• [Text section]

Using Google Docs to scrape Wikipedia tables

Google Docs has an awesome function called ImportHtml. You can use it to import HTML tables into a spread sheet. You can then export the data as a flat file to import the data into your favorite database.

For example, this expression in cell A1 of a new spread sheet:

=ImportHtml(ʺʺ, ʺtableʺ, 2)

Will fire up a scraper in the background to fill the cells around A1 with all the data from Wikipedia’s table of ISO 3166-2 country codes.

I exported the sheet as a CSV so you can see the results. The file contains 250 lines: the first line is the header, and the remaining lines are 249 records mapping country codes to their English names.

The tables rows containing non-ASCII characters are slightly mangled in the output. For example,  country AX is called “Aland Islands !Åland Islands” instead of just “Åland Islands”.

This seems to be because of the way Wikipedia hacks the table data to implement a sort order. The following HTML fragment renders the row for country AX:

<td><a href="/wiki/ISO_3166-2:AX" title="ISO 3166-2:AX">AX</a></td>
<td><span style="display:none">Aland Islands !</span><span><a href="/wiki/%C3%85land_Islands" title="Åland Islands">Åland Islands</a></span></td>

It seems that the real data is prepended with a copy stripped of dicritic marks. The copy is prepended to an exclamation mark. Is it significant that “!” is the first non-whitespace printable ASCII character?

Anyway, the hack is made invisible to users by CSS (style=”display:none”), but the Google Docs scraper appears to be ignorant of the CSS. It apparently just extracts the values from all the text nodes of the table data element. This is reasonable behvaior in a general-purpose table scraper.

So, the output of the ImportHtml function should go through some cleaning process before you can load the data into your base tables, but the function will definitely give you a head-start in building a data set with contributions from Wikipedia.

If I find the time, I’d like to ask someone at Wikipedia why they hack the table data like that.

[Records from a collection]
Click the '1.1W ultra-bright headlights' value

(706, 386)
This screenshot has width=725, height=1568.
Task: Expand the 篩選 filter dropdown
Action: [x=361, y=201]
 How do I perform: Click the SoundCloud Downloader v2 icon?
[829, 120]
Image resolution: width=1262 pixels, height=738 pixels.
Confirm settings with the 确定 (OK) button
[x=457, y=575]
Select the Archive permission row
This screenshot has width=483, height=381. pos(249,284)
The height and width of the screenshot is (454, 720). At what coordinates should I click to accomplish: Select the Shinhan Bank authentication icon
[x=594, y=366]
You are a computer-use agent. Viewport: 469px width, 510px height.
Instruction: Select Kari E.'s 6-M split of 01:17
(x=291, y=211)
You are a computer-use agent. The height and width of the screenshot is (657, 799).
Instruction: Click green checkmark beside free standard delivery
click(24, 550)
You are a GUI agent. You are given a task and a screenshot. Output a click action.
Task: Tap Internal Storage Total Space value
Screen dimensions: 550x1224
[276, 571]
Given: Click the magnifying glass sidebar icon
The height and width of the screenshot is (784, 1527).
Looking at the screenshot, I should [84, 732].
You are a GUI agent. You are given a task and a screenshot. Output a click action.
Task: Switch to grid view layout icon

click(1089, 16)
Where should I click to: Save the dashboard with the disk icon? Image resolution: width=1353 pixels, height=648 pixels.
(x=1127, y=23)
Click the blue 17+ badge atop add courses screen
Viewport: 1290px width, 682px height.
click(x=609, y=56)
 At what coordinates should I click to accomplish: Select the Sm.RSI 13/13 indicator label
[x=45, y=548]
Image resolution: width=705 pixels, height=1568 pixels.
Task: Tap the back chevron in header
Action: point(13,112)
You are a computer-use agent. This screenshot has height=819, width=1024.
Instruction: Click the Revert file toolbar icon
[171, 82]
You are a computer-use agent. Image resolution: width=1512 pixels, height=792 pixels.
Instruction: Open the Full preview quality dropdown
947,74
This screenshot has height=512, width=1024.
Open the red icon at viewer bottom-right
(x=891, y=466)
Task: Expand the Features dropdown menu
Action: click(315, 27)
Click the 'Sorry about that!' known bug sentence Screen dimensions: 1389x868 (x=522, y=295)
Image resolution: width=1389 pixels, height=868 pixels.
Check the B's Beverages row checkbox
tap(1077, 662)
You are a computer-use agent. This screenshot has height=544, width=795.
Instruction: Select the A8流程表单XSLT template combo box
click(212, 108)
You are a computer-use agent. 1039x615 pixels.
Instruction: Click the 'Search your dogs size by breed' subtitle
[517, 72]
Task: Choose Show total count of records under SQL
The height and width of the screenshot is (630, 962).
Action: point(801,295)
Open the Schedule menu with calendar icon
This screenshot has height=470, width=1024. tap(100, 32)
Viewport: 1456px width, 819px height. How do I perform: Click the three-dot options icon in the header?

• [Problem 1]
In the article on scraping Wikipedia tables, rewrite the paragraph beginning "Anyway, the hack is made invisible" as a short bulleted list that keeps its main facts.
• [Problem 2]
According to the article on scraping Wikipedia tables, how many lines does the exported CSV file contain?
• [Problem 3]
Reproduce the article on scraping Wikipedia tables from "The tables rows" to "printable ASCII character?".

• [Exercise response 1]
- CSS (style="display:none") hides the hack from users.
- The Google Docs scraper appears to ignore the CSS.
- It apparently extracts the values from all the text nodes of the table data element.
- This is reasonable behavior for a general-purpose table scraper.

• [Exercise response 2]
It contains 250 lines: one header line and 249 records.

• [Exercise response 3]
The tables rows containing non-ASCII characters are slightly mangled in the output. For example,  country AX is called “Aland Islands !Åland Islands” instead of just “Åland Islands”.

This seems to be because of the way Wikipedia hacks the table data to implement a sort order. The following HTML fragment renders the row for country AX:

<td><a href="/wiki/ISO_3166-2:AX" title="ISO 3166-2:AX">AX</a></td>
<td><span style="display:none">Aland Islands !</span><span><a href="/wiki/%C3%85land_Islands" title="Åland Islands">Åland Islands</a></span></td>

It seems that the real data is prepended with a copy stripped of dicritic marks. The copy is prepended to an exclamation mark. Is it significant that “!” is the first non-whitespace printable ASCII character?